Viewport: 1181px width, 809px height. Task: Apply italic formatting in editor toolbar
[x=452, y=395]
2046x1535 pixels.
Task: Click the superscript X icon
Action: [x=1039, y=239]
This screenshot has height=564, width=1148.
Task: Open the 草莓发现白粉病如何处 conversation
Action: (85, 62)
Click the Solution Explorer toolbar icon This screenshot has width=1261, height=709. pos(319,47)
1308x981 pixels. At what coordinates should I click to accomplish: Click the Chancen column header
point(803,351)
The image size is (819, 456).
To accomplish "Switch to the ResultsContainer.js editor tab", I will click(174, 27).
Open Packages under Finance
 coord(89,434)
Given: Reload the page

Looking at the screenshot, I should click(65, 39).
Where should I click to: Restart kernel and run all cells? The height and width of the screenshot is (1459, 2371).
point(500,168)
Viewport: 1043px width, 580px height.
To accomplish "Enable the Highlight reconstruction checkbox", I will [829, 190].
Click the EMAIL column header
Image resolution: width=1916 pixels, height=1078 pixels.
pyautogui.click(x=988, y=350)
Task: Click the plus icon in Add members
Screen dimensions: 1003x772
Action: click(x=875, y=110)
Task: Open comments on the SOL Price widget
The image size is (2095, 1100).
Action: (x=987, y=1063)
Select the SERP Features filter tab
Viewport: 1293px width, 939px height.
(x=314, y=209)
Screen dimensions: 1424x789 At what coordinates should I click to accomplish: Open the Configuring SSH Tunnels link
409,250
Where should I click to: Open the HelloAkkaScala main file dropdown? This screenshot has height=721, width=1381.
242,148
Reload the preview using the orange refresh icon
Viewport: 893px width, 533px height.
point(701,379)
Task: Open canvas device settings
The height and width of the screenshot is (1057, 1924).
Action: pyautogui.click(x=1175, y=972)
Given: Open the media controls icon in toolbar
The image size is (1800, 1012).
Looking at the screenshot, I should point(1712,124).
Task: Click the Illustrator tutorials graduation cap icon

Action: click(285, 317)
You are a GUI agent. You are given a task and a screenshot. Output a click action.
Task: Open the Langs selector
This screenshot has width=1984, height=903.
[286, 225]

• EXERCISE DETAILS:
The full set of data above must come back exactly as written.

• SOLUTION:
Viewport: 1181px width, 809px height. Task: Apply italic formatting in editor toolbar
[x=452, y=395]
2046x1535 pixels.
Task: Click the superscript X icon
Action: [x=1039, y=239]
This screenshot has height=564, width=1148.
Task: Open the 草莓发现白粉病如何处 conversation
Action: (85, 62)
Click the Solution Explorer toolbar icon This screenshot has width=1261, height=709. pos(319,47)
1308x981 pixels. At what coordinates should I click to accomplish: Click the Chancen column header
point(803,351)
The image size is (819, 456).
To accomplish "Switch to the ResultsContainer.js editor tab", I will click(174, 27).
Open Packages under Finance
 coord(89,434)
Given: Reload the page

Looking at the screenshot, I should click(65, 39).
Where should I click to: Restart kernel and run all cells? The height and width of the screenshot is (1459, 2371).
point(500,168)
Viewport: 1043px width, 580px height.
To accomplish "Enable the Highlight reconstruction checkbox", I will [829, 190].
Click the EMAIL column header
Image resolution: width=1916 pixels, height=1078 pixels.
pyautogui.click(x=988, y=350)
Task: Click the plus icon in Add members
Screen dimensions: 1003x772
Action: click(x=875, y=110)
Task: Open comments on the SOL Price widget
The image size is (2095, 1100).
Action: (x=987, y=1063)
Select the SERP Features filter tab
Viewport: 1293px width, 939px height.
(x=314, y=209)
Screen dimensions: 1424x789 At what coordinates should I click to accomplish: Open the Configuring SSH Tunnels link
409,250
Where should I click to: Open the HelloAkkaScala main file dropdown? This screenshot has height=721, width=1381.
242,148
Reload the preview using the orange refresh icon
Viewport: 893px width, 533px height.
point(701,379)
Task: Open canvas device settings
The height and width of the screenshot is (1057, 1924).
Action: pyautogui.click(x=1175, y=972)
Given: Open the media controls icon in toolbar
The image size is (1800, 1012).
Looking at the screenshot, I should point(1712,124).
Task: Click the Illustrator tutorials graduation cap icon

Action: click(285, 317)
You are a GUI agent. You are given a task and a screenshot. Output a click action.
Task: Open the Langs selector
This screenshot has width=1984, height=903.
[286, 225]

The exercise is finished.